For some, China’s shift in role from workhouse churning out goods for overseas companies, to innovative producer competing on its own terms, is a worrying sign; anti-competitive practises, copyright theft, patent infringement and protectionist state policy, all make it difficult to compete for access to the Chinese market. But for others, a new player on the global scene, driving innovation, bringing fresh ideas to the table, investing imaginatively and challenging existing multi-national oligopolies is exactly what the world needs.
The rise of China as a political force (backed by military might) is, for many, something to be feared; they point to an increasingly expansionist posture (especially in the South China seas), threats to cyber security and data privacy, a poor record with respect to upholding human rights and a ‘let them eat cake’ attitude to resource consumption. Others will point to China’s enlightened attitudes to the care of the elderly, its supposedly dedicated work-ethic, its relatively insular approach to foreign policy – and see a more benign influence on the world.
If, crudely speaking, the 20th century saw the political and economic encounter between China and the rest of the world, the next few years are likely to give birth to the cultural one. With Chinese economic dominance growing steadily (at least for the foreseeable future), the challenge of understanding the ideas that drive it will rise to the fore. Expect to see fevered commentary on the actions and behaviours of the Chinese state, attempts to decode the meaning of ‘socialism with Chinese characteristics’ and Confucian policy ideals, and confused diatribes about the ‘Chinese mindset’.

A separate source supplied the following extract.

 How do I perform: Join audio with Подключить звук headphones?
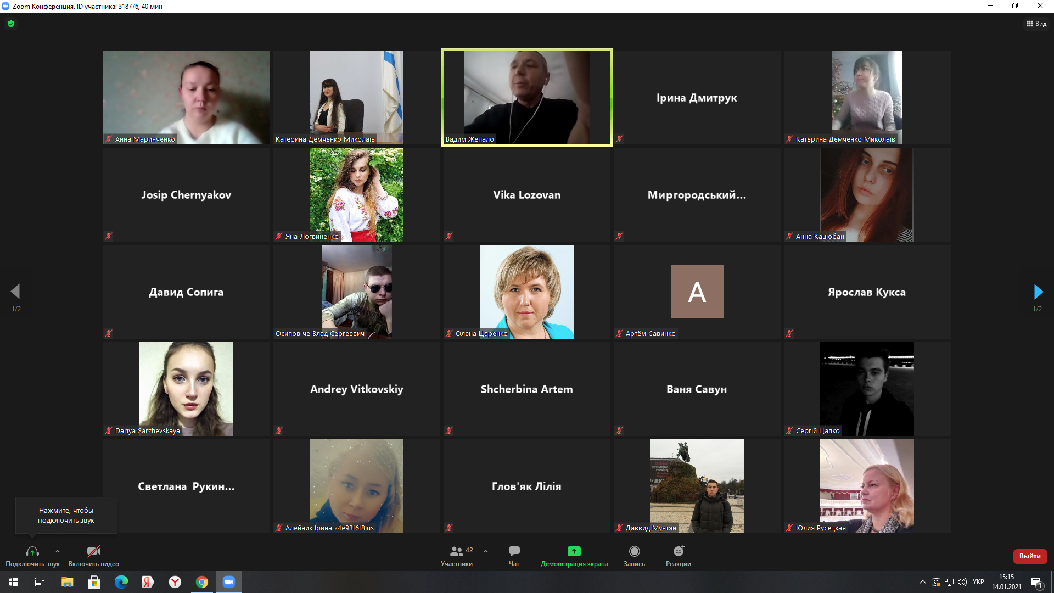tap(32, 551)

For many of us however, the most immediate encounter with Chinese culture will come in the form of having to learn new business etiquettes (such as ‘guanxi capitalism’) or coming face-to-face with emboldened Chinese travellers demanding Chinese food and signage, while looking incredulously at our ageing infrastructure and peculiar religious beliefs. In return, our fascination with this infamously inscrutable nation will come to resemble the world’s 20th century love-hate-obsession with the USA.